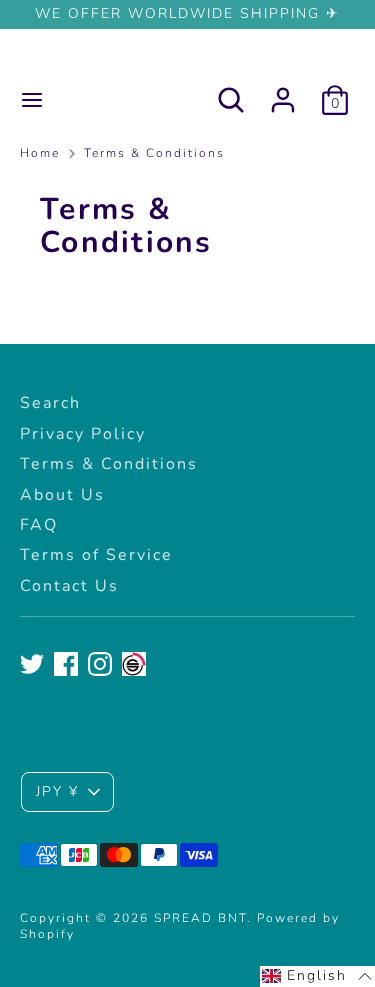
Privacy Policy (83, 434)
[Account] (283, 90)
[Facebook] (66, 664)
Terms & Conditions (154, 153)
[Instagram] (100, 664)
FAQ (39, 525)
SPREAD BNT (187, 59)
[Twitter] (32, 664)
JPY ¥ (57, 791)
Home (40, 153)
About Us (62, 495)
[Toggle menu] (32, 100)
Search (50, 403)
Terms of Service (96, 555)
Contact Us (69, 586)
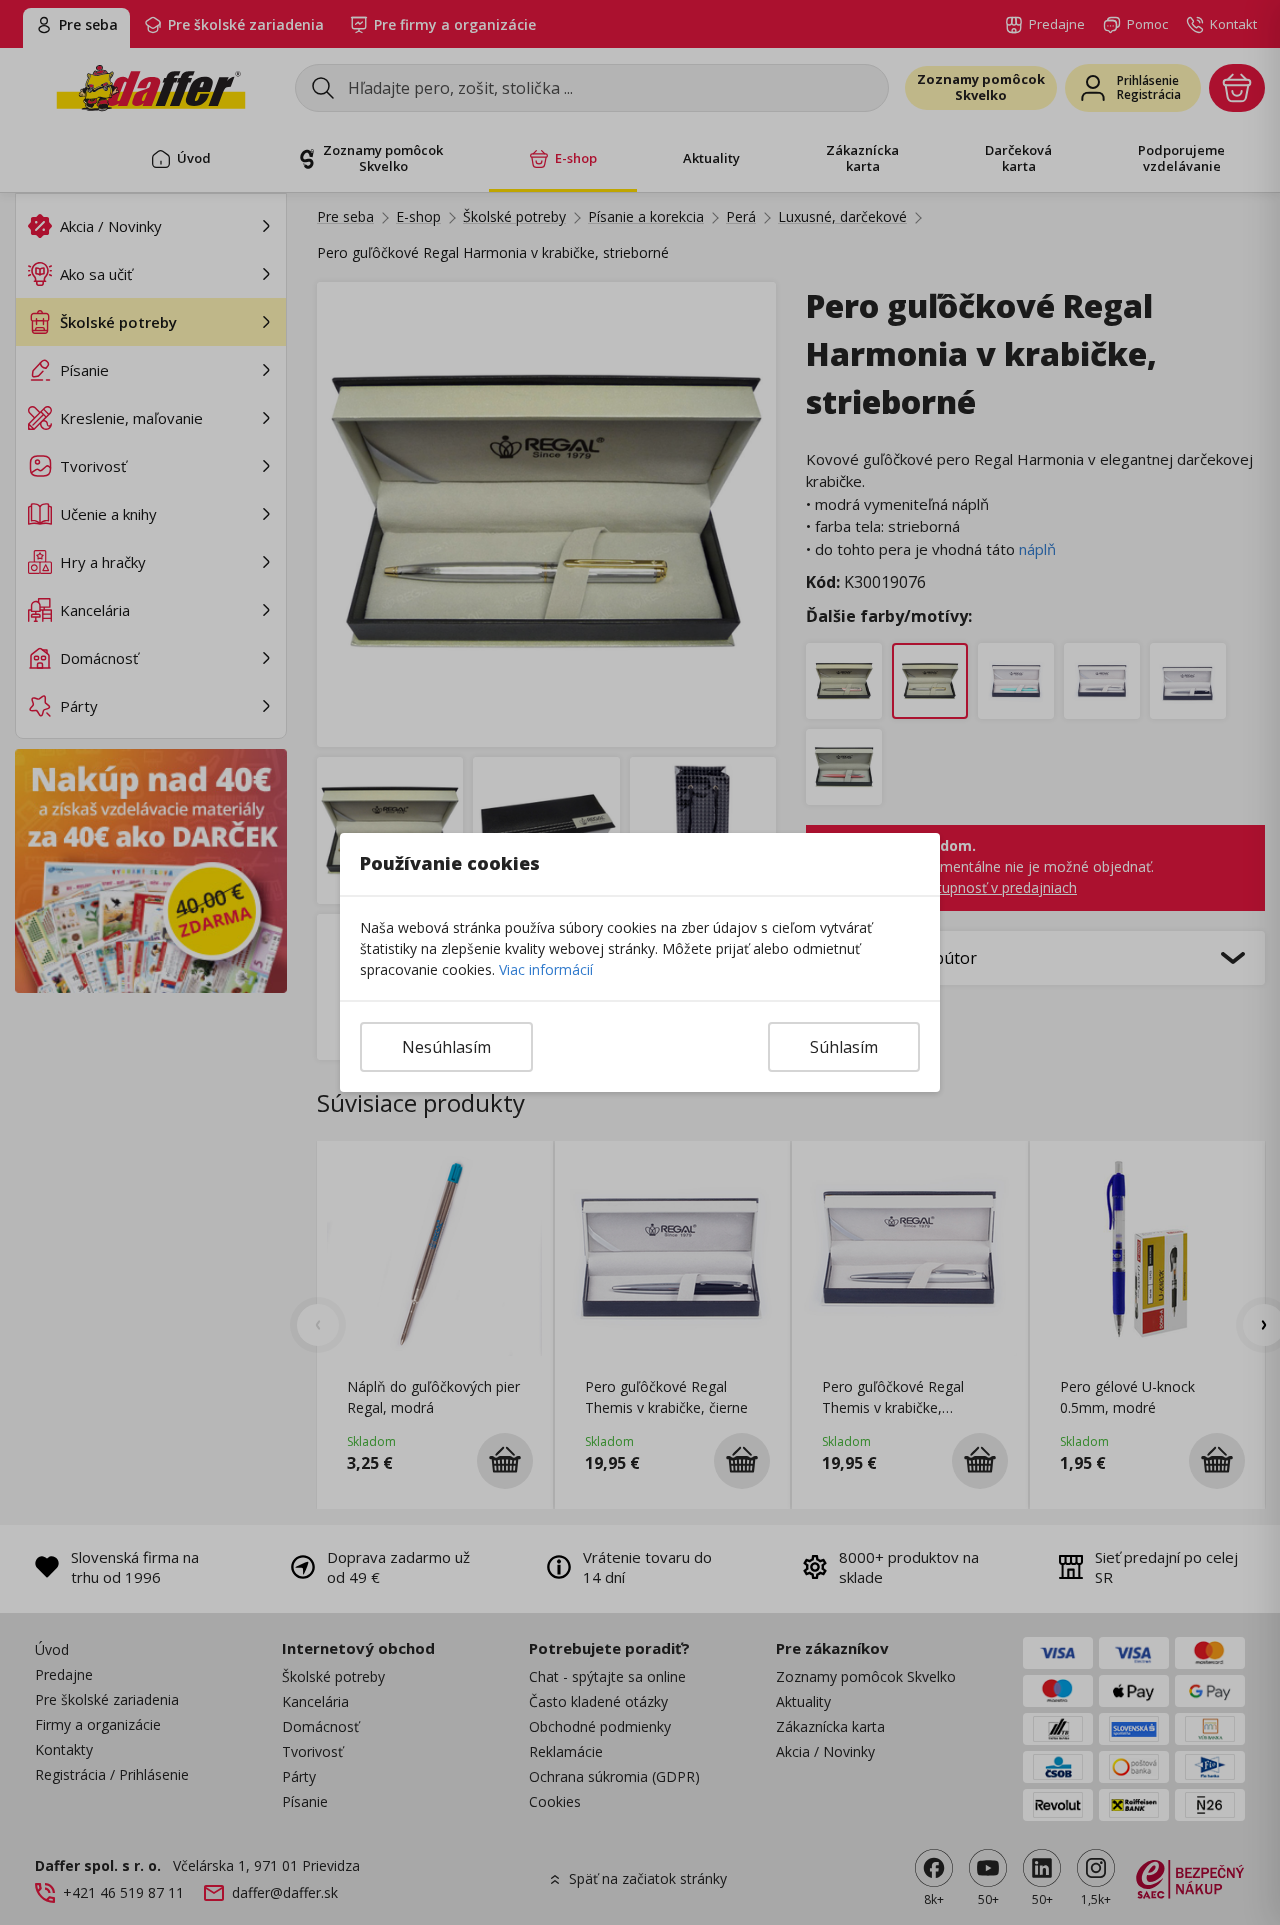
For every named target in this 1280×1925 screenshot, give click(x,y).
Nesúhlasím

........

What is expected:
Once the pictures are set aside, retype the rest of the listing exactly.

Exercise output:
Privacy Policy (83, 434)
[Account] (283, 90)
[Facebook] (66, 664)
Terms & Conditions (154, 153)
[Instagram] (100, 664)
FAQ (39, 525)
SPREAD BNT (187, 59)
[Twitter] (32, 664)
JPY ¥ (57, 791)
Home (40, 153)
About Us (62, 495)
[Toggle menu] (32, 100)
Search (50, 403)
Terms of Service (96, 555)
Contact Us (69, 586)
For every named target in this 1280×1925 screenshot, give click(x,y).
Nesúhlasím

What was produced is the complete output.